"Death is not an event in life: we do not live to experience death. If we take eternity to mean not infinite temporal duration but timelessness, then eternal life belongs to those who live in the present." -Ludwig Wittgenstein

"Dire que le monde ne vaut rien, que cette vie ne vaut rien, et donner pour preuve le mal est absurde, car si cela ne vaut rien, de quoi le mal prive-t-il?"
-Simone Weil

Sunday, March 22, 2009

On Certainty.

"It is not true that a mistake merely gets more and more improbable as we pass from [knowing about] the planet to my own hand. No: at some point it has ceased to be conceivable. This is already suggested by the following: if it were not so, it would also be conceivable that we should be wrong in every statement about physical objects; that any we ever make are mistaken.// So is the hypothesis possible, that all the things around us don't exist? Would that not be like the hypothesis of our having miscalculated all our calculations?" - Ludwig Wittgenstein, On Certainty, §54-55

This makes it look as though the skeptic is really asking:

"Is it possible, right now, that I am not speaking a language? (That my words do not refer.)"

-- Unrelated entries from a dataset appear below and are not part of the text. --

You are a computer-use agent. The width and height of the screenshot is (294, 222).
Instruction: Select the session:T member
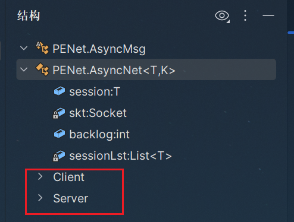pos(95,91)
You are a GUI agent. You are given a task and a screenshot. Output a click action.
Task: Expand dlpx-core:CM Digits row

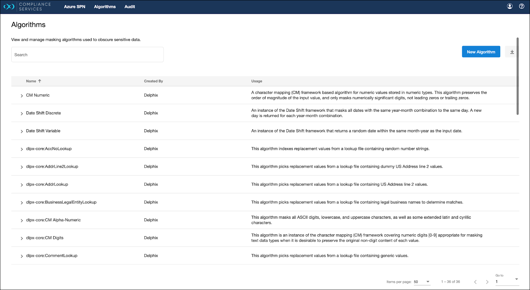point(22,238)
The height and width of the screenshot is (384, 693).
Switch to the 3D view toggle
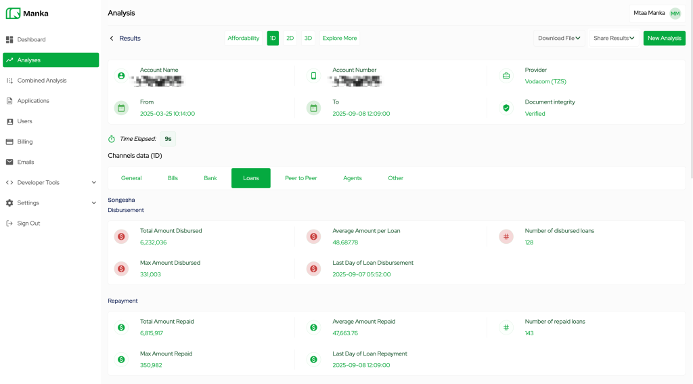(308, 39)
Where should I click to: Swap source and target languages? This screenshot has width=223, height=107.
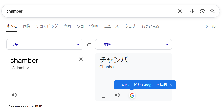coord(89,44)
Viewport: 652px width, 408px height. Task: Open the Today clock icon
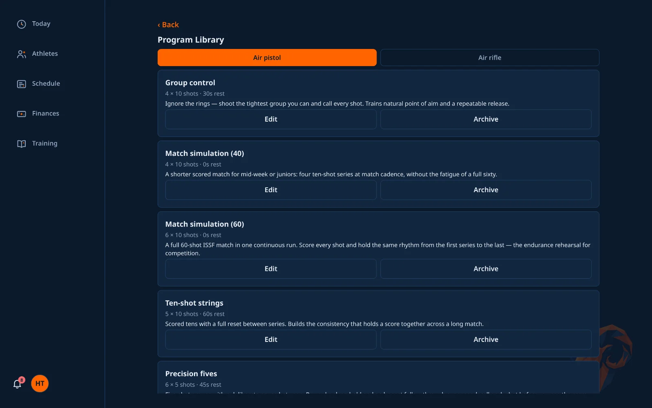point(22,24)
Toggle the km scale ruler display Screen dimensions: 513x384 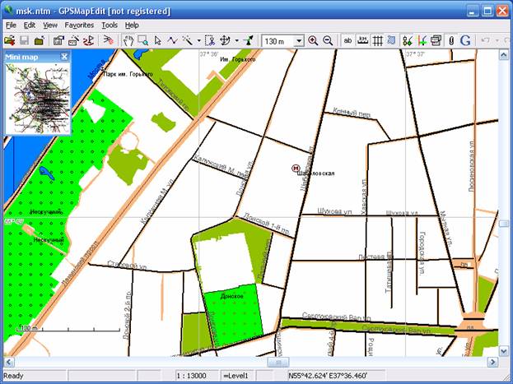pyautogui.click(x=362, y=39)
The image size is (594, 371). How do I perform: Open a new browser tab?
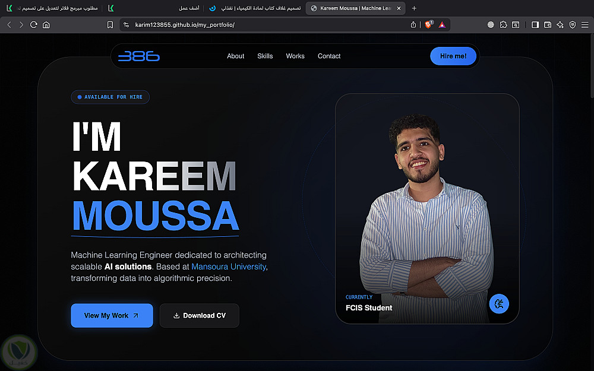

Or, we can connect it with Heidegger's assertion in Being and Time that the skeptic is in the grip of suicide: The skeptic doubts, e.g. that there is such a thing as "calculating," distinct from "miscalculating." He doubts the practices the he must engage in to live his life.

With the skeptic's questions, the wheels come off the cart. If we accept the skeptic's doubts, then we have no valid criteria of meaning. But that would mean that our own words and actions are non-sensical. Does this show that his worries are unfounded? After all, isn't this precisely what he is worried about?

But then we might wonder with Wittgenstein: what is the source of the skeptic's worry? Should we treat it as a philosophical doubt or is his concern based in a psychological disturbance? (i.e. Is there a reason behind the skeptic's question or only a cause?) Is the skeptic's concern really knowledge or is he discontent with the state of affairs more generally? (He doubt is a manifestation of his estrangement from his own language and actions.)